** COMPITO ASSEGNATO A **
Nel testo sulle denominazioni dei prodotti lattiero-caseari, a quali prodotti la Corte di Giustizia ha riservato in esclusiva nomi come latte, burro, formaggio e yogurt?
** COMPITO ASSEGNATO B **
Prosegui il testo sulle denominazioni dei prodotti lattiero-caseari a partire dalla sua ultima frase.

** TESTO IN ESAME **
━━━━━━━━━━━━━━━━━━━━━━━━━━━━━━

Risale infatti al 2017 la decisione della Corte di Giustizia (nella causa C-422/16) che aveva messo un punto fermo nel settore delle denominazioni di prodotti quali latte, crema di latte o panna, burro, formaggio e yogurt disponendo che dette denominazioni fossero prerogativa esclusiva dei prodotti di origine animale, con ciò garantendo ai produttori condizioni di concorrenza leale e ai consumatori la corrispondenza del prodotto così denominato alle relative norme di qualità.

━━━━━━━━━━━━━━━━━━━━━━━━━━━━━━

** ESTRATTO DATI **
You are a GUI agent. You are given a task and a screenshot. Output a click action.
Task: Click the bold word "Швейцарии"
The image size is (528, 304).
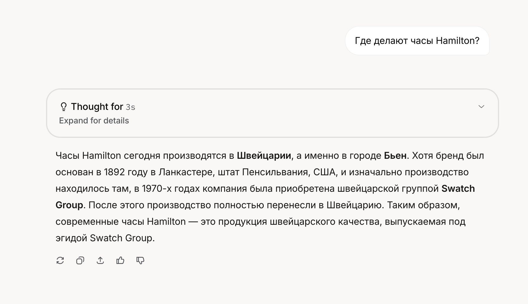264,156
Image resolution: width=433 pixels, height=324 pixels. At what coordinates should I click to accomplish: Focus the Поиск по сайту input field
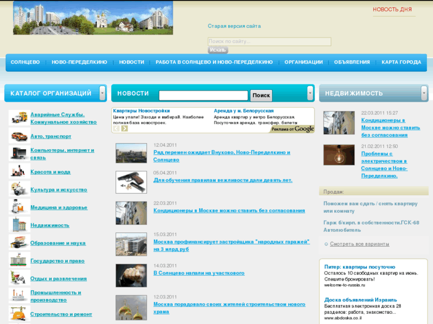click(x=269, y=42)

━━━━━━━━━━━━━━━━━━━━━━━━━━━━━━

** SPAZIO RISPOSTA A **
Ai prodotti di origine animale.

** SPAZIO RISPOSTA B **
La lotta del settore delle carni

Da qui è originato il movimento che ha spinto per creare una distinzione anche nel settore delle carni, ove negli ultimi anni si è registrata una proliferazione di prodotti a base di proteine vegetali che, con denominazioni analoghe o confondenti, andrebbero a replicare la situazione verificatasi nel settore lattiero-caseario. È poi nel 2020 che vengono presentati, votati e infine respinti diversi emendamenti al Reg. 1308/2013 sulla PAC, il più noto dei quali è sicuramente l’emendamento 165, col quale si sarebbero tra l’altro volute riservare le denominazioni: “[...] che rientrano nell’articolo 17 del Regolamento (UE) n. 1169/2011 e che sono attualmente utilizzati per i prodotti a base di carne e le preparazioni di carne …. esclusivamente ai prodotti contenenti carne. Tali denominazioni comprendono, ad esempio: bistecca, salsiccia, scaloppina, burger e hamburger”.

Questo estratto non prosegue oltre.